*INFORMATION SUPPLIED:*
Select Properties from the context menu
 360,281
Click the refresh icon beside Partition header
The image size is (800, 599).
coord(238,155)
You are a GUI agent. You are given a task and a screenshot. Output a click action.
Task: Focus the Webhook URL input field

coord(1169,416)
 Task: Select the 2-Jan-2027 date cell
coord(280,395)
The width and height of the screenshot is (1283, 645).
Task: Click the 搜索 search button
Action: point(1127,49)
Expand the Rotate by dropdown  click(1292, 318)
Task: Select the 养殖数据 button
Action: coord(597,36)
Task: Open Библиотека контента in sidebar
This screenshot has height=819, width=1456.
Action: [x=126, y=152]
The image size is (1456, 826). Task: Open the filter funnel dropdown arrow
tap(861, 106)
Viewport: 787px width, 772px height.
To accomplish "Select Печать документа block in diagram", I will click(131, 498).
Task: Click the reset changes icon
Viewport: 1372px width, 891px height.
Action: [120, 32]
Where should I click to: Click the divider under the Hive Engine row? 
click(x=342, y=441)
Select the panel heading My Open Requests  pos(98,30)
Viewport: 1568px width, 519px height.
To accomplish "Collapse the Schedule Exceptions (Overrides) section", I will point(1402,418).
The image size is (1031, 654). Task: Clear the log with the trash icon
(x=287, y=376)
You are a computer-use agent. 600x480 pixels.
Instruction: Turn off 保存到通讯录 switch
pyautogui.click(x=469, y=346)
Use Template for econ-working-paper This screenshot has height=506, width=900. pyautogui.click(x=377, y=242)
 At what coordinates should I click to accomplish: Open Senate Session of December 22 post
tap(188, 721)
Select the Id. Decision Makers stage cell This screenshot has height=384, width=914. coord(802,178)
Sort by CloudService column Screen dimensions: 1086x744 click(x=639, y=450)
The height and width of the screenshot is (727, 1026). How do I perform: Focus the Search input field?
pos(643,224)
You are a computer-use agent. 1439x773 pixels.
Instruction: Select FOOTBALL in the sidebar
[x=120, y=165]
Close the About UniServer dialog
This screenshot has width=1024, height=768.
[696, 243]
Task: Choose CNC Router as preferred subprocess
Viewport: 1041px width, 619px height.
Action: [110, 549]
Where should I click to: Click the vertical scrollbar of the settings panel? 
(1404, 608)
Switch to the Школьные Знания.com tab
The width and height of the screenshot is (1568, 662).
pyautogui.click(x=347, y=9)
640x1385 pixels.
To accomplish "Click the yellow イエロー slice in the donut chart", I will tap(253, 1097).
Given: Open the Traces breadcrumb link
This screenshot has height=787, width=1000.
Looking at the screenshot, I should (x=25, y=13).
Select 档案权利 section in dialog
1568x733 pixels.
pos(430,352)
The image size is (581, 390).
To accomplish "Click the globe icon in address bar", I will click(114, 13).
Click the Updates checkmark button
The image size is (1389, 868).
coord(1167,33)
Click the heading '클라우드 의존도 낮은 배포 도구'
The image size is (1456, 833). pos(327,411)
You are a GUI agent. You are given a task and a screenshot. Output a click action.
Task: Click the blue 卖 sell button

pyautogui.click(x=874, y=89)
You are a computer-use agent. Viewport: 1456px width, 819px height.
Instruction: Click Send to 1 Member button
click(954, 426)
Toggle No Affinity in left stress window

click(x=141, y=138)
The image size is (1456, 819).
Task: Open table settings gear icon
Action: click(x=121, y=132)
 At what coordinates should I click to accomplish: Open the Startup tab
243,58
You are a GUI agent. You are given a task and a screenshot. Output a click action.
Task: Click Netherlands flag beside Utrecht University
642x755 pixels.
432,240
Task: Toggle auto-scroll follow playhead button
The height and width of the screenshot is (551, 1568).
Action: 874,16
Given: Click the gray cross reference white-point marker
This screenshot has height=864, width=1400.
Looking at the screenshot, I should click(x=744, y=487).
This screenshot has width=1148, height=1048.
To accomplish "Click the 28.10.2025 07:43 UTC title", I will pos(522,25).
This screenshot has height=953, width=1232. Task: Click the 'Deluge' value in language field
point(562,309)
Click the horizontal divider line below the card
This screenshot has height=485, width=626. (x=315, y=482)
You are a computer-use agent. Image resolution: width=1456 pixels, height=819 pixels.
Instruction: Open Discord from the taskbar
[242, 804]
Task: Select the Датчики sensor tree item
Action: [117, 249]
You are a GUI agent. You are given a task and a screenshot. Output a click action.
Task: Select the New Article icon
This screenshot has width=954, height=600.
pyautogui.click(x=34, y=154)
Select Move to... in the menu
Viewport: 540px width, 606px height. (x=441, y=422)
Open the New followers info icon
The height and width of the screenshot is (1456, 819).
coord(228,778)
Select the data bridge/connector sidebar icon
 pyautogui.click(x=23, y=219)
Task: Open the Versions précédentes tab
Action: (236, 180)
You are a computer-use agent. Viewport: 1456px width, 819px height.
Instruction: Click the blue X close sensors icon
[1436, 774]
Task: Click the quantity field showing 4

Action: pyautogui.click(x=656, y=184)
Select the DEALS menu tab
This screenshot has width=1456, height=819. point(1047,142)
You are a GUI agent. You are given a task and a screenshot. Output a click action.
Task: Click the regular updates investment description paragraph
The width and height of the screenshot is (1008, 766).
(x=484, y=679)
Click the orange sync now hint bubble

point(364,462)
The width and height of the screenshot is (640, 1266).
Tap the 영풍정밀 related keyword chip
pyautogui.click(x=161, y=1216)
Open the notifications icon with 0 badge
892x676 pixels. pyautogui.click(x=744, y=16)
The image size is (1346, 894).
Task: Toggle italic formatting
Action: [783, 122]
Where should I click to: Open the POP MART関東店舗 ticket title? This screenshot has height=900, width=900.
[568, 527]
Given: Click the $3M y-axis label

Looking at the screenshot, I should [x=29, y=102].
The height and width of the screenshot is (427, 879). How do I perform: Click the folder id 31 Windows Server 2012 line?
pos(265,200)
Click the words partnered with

*SET PROBLEM:*
Render all of the data above as a numbered list, omitting the blank lines.

*TASK RESULT:*
1. Select Properties from the context menu
2.  360,281
3. Click the refresh icon beside Partition header
4. The image size is (800, 599).
5. coord(238,155)
6. You are a GUI agent. You are given a task and a screenshot. Output a click action.
7. Task: Focus the Webhook URL input field
8. coord(1169,416)
9.  Task: Select the 2-Jan-2027 date cell
10. coord(280,395)
11. The width and height of the screenshot is (1283, 645).
12. Task: Click the 搜索 search button
13. Action: point(1127,49)
14. Expand the Rotate by dropdown  click(1292, 318)
15. Task: Select the 养殖数据 button
16. Action: coord(597,36)
17. Task: Open Библиотека контента in sidebar
18. This screenshot has height=819, width=1456.
19. Action: [x=126, y=152]
20. The image size is (1456, 826). Task: Open the filter funnel dropdown arrow
21. tap(861, 106)
22. Viewport: 787px width, 772px height.
23. To accomplish "Select Печать документа block in diagram", I will click(131, 498).
24. Task: Click the reset changes icon
25. Viewport: 1372px width, 891px height.
26. Action: [120, 32]
27. Where should I click to: Click the divider under the Hive Engine row? 
28. click(x=342, y=441)
29. Select the panel heading My Open Requests  pos(98,30)
30. Viewport: 1568px width, 519px height.
31. To accomplish "Collapse the Schedule Exceptions (Overrides) section", I will point(1402,418).
32. The image size is (1031, 654). Task: Clear the log with the trash icon
33. (x=287, y=376)
34. You are a computer-use agent. 600x480 pixels.
35. Instruction: Turn off 保存到通讯录 switch
36. pyautogui.click(x=469, y=346)
37. Use Template for econ-working-paper This screenshot has height=506, width=900. pyautogui.click(x=377, y=242)
38.  At what coordinates should I click to accomplish: Open Senate Session of December 22 post
39. tap(188, 721)
40. Select the Id. Decision Makers stage cell This screenshot has height=384, width=914. coord(802,178)
41. Sort by CloudService column Screen dimensions: 1086x744 click(x=639, y=450)
42. The height and width of the screenshot is (727, 1026). How do I perform: Focus the Search input field?
43. pos(643,224)
44. You are a computer-use agent. 1439x773 pixels.
45. Instruction: Select FOOTBALL in the sidebar
46. [x=120, y=165]
47. Close the About UniServer dialog
48. This screenshot has width=1024, height=768.
49. [696, 243]
50. Task: Choose CNC Router as preferred subprocess
51. Viewport: 1041px width, 619px height.
52. Action: [110, 549]
53. Where should I click to: Click the vertical scrollbar of the settings panel? 
54. (1404, 608)
55. Switch to the Школьные Знания.com tab
56. The width and height of the screenshot is (1568, 662).
57. pyautogui.click(x=347, y=9)
58. 640x1385 pixels.
59. To accomplish "Click the yellow イエロー slice in the donut chart", I will tap(253, 1097).
60. Given: Open the Traces breadcrumb link
61. This screenshot has height=787, width=1000.
62. Looking at the screenshot, I should (x=25, y=13).
63. Select 档案权利 section in dialog
64. 1568x733 pixels.
65. pos(430,352)
66. The image size is (581, 390).
67. To accomplish "Click the globe icon in address bar", I will click(114, 13).
68. Click the Updates checkmark button
69. The image size is (1389, 868).
70. coord(1167,33)
71. Click the heading '클라우드 의존도 낮은 배포 도구'
72. The image size is (1456, 833). pos(327,411)
73. You are a GUI agent. You are given a task and a screenshot. Output a click action.
74. Task: Click the blue 卖 sell button
75. pyautogui.click(x=874, y=89)
76. You are a computer-use agent. Viewport: 1456px width, 819px height.
77. Instruction: Click Send to 1 Member button
78. click(954, 426)
79. Toggle No Affinity in left stress window
80. click(x=141, y=138)
81. The image size is (1456, 819).
82. Task: Open table settings gear icon
83. Action: click(x=121, y=132)
84.  At what coordinates should I click to accomplish: Open the Startup tab
85. 243,58
86. You are a GUI agent. You are given a task and a screenshot. Output a click action.
87. Task: Click Netherlands flag beside Utrecht University
88. 642x755 pixels.
89. 432,240
90. Task: Toggle auto-scroll follow playhead button
91. The height and width of the screenshot is (551, 1568).
92. Action: 874,16
93. Given: Click the gray cross reference white-point marker
94. This screenshot has height=864, width=1400.
95. Looking at the screenshot, I should click(x=744, y=487).
96. This screenshot has width=1148, height=1048.
97. To accomplish "Click the 28.10.2025 07:43 UTC title", I will pos(522,25).
98. This screenshot has height=953, width=1232. Task: Click the 'Deluge' value in language field
99. point(562,309)
100. Click the horizontal divider line below the card
101. This screenshot has height=485, width=626. (x=315, y=482)
102. You are a computer-use agent. Image resolution: width=1456 pixels, height=819 pixels.
103. Instruction: Open Discord from the taskbar
104. [242, 804]
105. Task: Select the Датчики sensor tree item
106. Action: [117, 249]
107. You are a GUI agent. You are given a task and a screenshot. Output a click action.
108. Task: Select the New Article icon
109. This screenshot has width=954, height=600.
110. pyautogui.click(x=34, y=154)
111. Select Move to... in the menu
112. Viewport: 540px width, 606px height. (x=441, y=422)
113. Open the New followers info icon
114. The height and width of the screenshot is (1456, 819).
115. coord(228,778)
116. Select the data bridge/connector sidebar icon
117.  pyautogui.click(x=23, y=219)
118. Task: Open the Versions précédentes tab
119. Action: (236, 180)
120. You are a computer-use agent. Viewport: 1456px width, 819px height.
121. Instruction: Click the blue X close sensors icon
122. [1436, 774]
123. Task: Click the quantity field showing 4
124. Action: pyautogui.click(x=656, y=184)
125. Select the DEALS menu tab
126. This screenshot has width=1456, height=819. point(1047,142)
127. You are a GUI agent. You are given a task and a screenshot. Output a click action.
128. Task: Click the regular updates investment description paragraph
129. The width and height of the screenshot is (1008, 766).
130. (x=484, y=679)
131. Click the orange sync now hint bubble
132. point(364,462)
133. The width and height of the screenshot is (640, 1266).
134. Tap the 영풍정밀 related keyword chip
135. pyautogui.click(x=161, y=1216)
136. Open the notifications icon with 0 badge
137. 892x676 pixels. pyautogui.click(x=744, y=16)
138. The image size is (1346, 894).
139. Task: Toggle italic formatting
140. Action: [783, 122]
141. Where should I click to: Open the POP MART関東店舗 ticket title? This screenshot has height=900, width=900.
142. [568, 527]
143. Given: Click the $3M y-axis label
144. Looking at the screenshot, I should [x=29, y=102].
145. The height and width of the screenshot is (427, 879). How do I perform: Click the folder id 31 Windows Server 2012 line?
146. pos(265,200)
147. Click the words partnered with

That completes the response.